Mark Geragos, the lawyer for the mauled survivors of the tiger attack, lambasted his tactics as "an abomination" and threatened to sue for defamation.
"To be attacked by a tiger, number one, then to be attacked viciously by false and defamatory stuff is too much," Geragos said.
In a letter to the city attorney Monday, he also said zoo officials knew that the wall around the tiger habitat "couldn't hold a house cat," but they did not do anything about it because of financial concerns.
Singer said no one at the zoo was aware of such a warning.
Cats more aggressive now?
Animal rights activists have long accused of Mollinedo of putting entertainment over animals' well-being.
"There just been a lack of respect for the animals to increase foot traffic," Katz said.
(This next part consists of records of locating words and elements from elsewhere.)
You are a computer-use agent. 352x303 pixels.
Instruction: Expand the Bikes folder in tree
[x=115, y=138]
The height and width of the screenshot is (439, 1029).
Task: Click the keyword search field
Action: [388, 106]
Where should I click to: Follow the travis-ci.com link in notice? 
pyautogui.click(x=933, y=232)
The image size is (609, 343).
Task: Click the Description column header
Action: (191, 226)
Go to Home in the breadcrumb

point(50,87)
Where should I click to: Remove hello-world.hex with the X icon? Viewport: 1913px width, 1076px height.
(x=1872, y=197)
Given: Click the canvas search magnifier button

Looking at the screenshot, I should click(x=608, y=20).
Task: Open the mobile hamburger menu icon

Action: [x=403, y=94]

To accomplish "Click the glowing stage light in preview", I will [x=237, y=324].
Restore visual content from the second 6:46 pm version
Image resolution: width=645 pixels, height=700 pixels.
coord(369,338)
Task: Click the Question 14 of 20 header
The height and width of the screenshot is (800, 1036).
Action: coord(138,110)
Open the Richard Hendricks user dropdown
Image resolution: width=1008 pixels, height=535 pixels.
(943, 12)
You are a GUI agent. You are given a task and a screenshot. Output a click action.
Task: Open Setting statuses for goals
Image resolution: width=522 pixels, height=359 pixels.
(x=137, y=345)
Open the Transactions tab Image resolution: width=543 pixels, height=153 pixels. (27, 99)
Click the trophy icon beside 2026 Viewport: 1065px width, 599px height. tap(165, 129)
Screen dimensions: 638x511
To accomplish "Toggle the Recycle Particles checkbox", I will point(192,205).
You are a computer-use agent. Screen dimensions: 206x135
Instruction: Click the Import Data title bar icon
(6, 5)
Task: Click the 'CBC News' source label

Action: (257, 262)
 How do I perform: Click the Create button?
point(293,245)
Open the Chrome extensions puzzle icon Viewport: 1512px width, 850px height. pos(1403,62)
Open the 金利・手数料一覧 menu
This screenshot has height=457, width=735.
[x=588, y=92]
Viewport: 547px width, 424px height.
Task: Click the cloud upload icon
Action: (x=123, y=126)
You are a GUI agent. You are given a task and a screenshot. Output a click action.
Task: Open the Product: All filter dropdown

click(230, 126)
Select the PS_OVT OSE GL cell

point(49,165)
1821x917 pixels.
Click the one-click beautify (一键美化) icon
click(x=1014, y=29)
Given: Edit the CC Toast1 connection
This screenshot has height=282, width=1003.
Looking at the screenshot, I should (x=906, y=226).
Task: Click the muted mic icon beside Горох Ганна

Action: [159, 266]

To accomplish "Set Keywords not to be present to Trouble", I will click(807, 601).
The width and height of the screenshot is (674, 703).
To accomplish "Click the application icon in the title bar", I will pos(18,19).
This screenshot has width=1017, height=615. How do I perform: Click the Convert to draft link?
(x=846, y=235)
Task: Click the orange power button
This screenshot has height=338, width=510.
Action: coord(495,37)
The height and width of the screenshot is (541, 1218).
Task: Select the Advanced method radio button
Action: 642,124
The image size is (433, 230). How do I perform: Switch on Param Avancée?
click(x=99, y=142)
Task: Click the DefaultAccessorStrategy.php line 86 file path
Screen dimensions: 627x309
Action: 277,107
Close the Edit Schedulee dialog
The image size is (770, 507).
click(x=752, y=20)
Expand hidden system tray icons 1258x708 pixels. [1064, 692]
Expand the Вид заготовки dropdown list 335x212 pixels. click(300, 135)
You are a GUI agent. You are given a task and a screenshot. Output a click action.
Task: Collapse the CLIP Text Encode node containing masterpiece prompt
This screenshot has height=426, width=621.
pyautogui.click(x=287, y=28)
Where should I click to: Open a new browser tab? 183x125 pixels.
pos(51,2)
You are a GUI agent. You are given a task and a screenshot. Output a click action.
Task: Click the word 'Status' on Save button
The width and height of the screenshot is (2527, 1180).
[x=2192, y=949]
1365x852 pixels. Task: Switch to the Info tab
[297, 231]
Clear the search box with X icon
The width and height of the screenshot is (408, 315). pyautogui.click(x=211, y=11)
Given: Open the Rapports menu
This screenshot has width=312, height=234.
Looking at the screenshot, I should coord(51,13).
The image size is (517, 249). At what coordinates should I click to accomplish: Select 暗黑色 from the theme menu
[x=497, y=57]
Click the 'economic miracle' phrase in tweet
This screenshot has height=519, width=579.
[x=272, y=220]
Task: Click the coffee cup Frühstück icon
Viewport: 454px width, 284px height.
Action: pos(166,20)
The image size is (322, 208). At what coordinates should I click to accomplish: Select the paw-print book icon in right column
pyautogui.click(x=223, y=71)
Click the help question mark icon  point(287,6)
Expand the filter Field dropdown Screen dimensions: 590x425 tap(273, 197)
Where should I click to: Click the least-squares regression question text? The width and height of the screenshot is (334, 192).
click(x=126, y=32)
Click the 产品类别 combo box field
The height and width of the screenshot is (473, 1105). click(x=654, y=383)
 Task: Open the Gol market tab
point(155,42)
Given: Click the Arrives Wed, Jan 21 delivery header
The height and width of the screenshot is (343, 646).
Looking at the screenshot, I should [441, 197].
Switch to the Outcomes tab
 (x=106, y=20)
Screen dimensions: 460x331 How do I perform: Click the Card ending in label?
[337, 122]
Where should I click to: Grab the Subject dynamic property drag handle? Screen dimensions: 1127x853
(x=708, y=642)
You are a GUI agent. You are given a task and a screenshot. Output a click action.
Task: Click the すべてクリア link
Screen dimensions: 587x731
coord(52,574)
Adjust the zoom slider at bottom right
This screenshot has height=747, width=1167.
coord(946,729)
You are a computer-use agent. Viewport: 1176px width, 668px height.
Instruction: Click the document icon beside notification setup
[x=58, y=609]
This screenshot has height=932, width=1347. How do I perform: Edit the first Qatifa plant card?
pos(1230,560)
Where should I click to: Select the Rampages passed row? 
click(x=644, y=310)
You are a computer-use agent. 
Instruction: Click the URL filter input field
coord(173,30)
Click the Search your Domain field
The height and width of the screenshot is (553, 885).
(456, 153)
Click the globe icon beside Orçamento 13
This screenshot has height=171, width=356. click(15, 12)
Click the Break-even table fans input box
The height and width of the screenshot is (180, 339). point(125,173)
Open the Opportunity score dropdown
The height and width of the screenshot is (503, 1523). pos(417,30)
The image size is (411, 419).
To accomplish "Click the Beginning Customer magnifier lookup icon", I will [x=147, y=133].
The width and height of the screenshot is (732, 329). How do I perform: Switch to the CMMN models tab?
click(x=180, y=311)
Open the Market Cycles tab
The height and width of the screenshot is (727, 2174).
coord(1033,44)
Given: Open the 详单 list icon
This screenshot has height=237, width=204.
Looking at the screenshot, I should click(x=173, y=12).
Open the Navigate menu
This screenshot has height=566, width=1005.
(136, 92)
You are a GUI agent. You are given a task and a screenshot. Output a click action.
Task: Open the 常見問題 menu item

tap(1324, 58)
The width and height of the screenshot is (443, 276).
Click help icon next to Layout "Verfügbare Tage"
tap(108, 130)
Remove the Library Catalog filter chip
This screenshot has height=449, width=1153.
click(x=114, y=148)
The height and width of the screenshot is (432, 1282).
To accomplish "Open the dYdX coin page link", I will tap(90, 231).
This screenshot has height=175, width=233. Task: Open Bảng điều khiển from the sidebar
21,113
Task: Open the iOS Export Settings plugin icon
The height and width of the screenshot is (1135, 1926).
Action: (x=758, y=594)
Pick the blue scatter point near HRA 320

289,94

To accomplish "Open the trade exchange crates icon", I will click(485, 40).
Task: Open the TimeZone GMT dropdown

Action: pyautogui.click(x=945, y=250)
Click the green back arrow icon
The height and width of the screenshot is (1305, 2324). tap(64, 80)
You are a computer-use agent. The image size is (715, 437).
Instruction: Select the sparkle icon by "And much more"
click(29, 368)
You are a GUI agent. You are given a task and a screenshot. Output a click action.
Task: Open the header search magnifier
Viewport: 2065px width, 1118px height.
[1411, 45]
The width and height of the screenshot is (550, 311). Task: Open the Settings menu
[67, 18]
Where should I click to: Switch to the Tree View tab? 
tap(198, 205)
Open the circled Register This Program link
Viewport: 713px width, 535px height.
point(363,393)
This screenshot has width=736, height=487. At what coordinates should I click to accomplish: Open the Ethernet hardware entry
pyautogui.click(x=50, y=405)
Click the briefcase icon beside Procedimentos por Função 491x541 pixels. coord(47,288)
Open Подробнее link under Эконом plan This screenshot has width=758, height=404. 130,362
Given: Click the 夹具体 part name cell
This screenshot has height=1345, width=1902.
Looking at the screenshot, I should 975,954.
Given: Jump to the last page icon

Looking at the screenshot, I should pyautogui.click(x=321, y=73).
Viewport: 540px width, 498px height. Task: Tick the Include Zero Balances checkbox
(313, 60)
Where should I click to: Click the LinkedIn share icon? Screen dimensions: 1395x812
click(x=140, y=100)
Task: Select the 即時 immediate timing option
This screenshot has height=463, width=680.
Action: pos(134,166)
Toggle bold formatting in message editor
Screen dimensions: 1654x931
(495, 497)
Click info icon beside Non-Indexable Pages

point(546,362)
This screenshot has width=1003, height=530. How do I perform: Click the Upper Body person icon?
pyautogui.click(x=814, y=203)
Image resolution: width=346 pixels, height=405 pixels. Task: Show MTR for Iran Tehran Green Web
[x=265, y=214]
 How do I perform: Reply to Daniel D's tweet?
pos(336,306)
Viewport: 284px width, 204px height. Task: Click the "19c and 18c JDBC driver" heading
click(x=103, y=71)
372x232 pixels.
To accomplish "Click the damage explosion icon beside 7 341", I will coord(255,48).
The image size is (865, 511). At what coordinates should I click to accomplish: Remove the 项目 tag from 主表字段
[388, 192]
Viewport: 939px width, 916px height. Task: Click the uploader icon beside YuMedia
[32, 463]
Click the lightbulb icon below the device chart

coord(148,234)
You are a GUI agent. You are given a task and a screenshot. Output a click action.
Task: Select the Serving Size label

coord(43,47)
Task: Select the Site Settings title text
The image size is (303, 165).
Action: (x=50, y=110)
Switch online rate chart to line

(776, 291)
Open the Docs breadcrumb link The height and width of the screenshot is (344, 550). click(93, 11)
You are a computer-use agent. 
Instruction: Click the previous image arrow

Mollinedo's crowd-pleasing initiatives, such as public feedings of big cats, have made them more aggressive, he said.
Mollinedo had previously clashed with the organization over the conditions in which its elephants were kept. Two of the animals died in 2004.
The escapes from the Los Angeles Zoo during Mollinedo's tenure included a gorilla that bent a steel door, a howler monkey that sprang over a surprised keeper, and a snow leopard that got out of its holding area when a zookeeper failed to secure the door. All the animals were recaptured and no people were injured.
Several experts said such incidents are not unusual, although a dozen in a year from one zoo appears to be a high number. The American Zoo and Aquarium Association withheld the zoo's accreditation for a time, but it was for poor management and health and safety violations prior to Mollinedo's arrival.
City officials in Los Angeles praised Mollinedo for helping to turn their zoo around. He raised money to revamp the disease-ridden, cramped facility, refurbish animal quarters, and a build a new hospital.
City officials in San Francisco have also defended Mollinedo's leadership.
"He's been a very effective leader," said David Lee, a recreation and parks commissioner. "The zoo is an old institution, very traditional, and some felt it hadn't changed much until Manuel came up. He brought innovation, new ideas, and everyone benefited from that, people and animals."